Bug in DRBD causes split-brain, already patched by DRBD devs

e100

Renowned Member
Nov 6, 2010
1,268
46
88
Columbus, Ohio
ulbuilder.wordpress.com
I've seen this issue a few times on 1.X and for the first time on 2.0 today.

Usually happens during snapshot backups, I assume because of the increased IO more than anything.
The error that is a big clue happens on the node that is not doing the backup.

Code:
block drbd0: [B]magic?? on data m:[/B] 0x3eabc3a5 c: 512 l: 97
block drbd0: peer( Primary -> Unknown ) conn( Connected ->[B] ProtocolError [/B]) pdsk( UpToDate -> DUnknown )

This issue goes back some time, easy to find references to it on these forums.

I believe this is a bug in DRBD that was recently fixed:
http://git.drbd.org/gitweb.cgi?p=drbd-8.3.git;a=commit;h=95153072a19dfef10a2cde98c0719cf0f5d72a68


That commit mentions:
We assumed only bios with bi_idx == 0 would end up in drbd_make_request().

That is wrong.

At least device mapper, in __clone_and_map(), may submit clones only covering a partial bio, but sharing the original bvec, by adjusting bi_idx and relevant other bio members of the clone.
We used __bio_for_each_segment() in various places, even though that is documented as

* drivers should not use the __ version unless they _really_ want to
* run through the entire bio and not just pending pieces

Impact: we would send the full bio bvec, even for the clone with bi_idx > 0, which will cause data corruption on the peer (because we submit wrong data at the clone offset), and will cause a DRBD protocol error,


Would it be possible to get DRBD code updated in Proxmox so this bug can finally be put to rest?


 

Would it be possible to get DRBD code updated in Proxmox so this bug can finally be put to rest?

Please post a bug to bugzilla.openvz.org - the openvz includes the drbd module, so it is better to directly ask there.
 
Please post a bug to bugzilla.openvz.org - the openvz includes the drbd module, so it is better to directly ask there.

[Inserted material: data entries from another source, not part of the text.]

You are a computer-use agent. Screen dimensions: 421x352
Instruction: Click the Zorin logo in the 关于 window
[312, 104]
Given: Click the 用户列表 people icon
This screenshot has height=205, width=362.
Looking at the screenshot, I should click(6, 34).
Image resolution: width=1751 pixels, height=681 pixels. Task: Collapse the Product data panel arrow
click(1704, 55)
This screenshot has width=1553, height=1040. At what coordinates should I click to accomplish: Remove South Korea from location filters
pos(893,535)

apologies if I'm not on the right thread, but I want to know what command to run to find out what version of "DRBD" is supported by the "kernel"?
 
apologies if I'm not on the right thread, but I want to know what command to run to find out what version of "DRBD" is supported by the "kernel"?
Hi,
modinfo is a good tool for that
Code:
modinfo drbd
filename:       /lib/modules/2.6.32-11-pve/kernel/drivers/block/drbd/drbd.ko
alias:          block-major-147-*
license:        GPL
[B]version:        8.3.10[/B]
description:    drbd - Distributed Replicated Block Device v8.3.10
author:         Philipp Reisner <phil@linbit.com>, Lars Ellenberg <lars@linbit.com>
srcversion:     A52DAA74FC64F74BC4127FD
depends:        
vermagic:       2.6.32-11-pve SMP mod_unload modversions 
parm:           minor_count:Maximum number of drbd devices (1-256) (uint)
parm:           disable_sendpage:bool
parm:           allow_oos:DONT USE! (bool)
parm:           cn_idx:uint
parm:           proc_details:int
parm:           enable_faults:int
parm:           fault_rate:int
parm:           fault_count:int
parm:           fault_devs:int
parm:           usermode_helper:string
Udo
 
e100
thanks for making the bug report... hopefully drbd gets updated in the kernel soon.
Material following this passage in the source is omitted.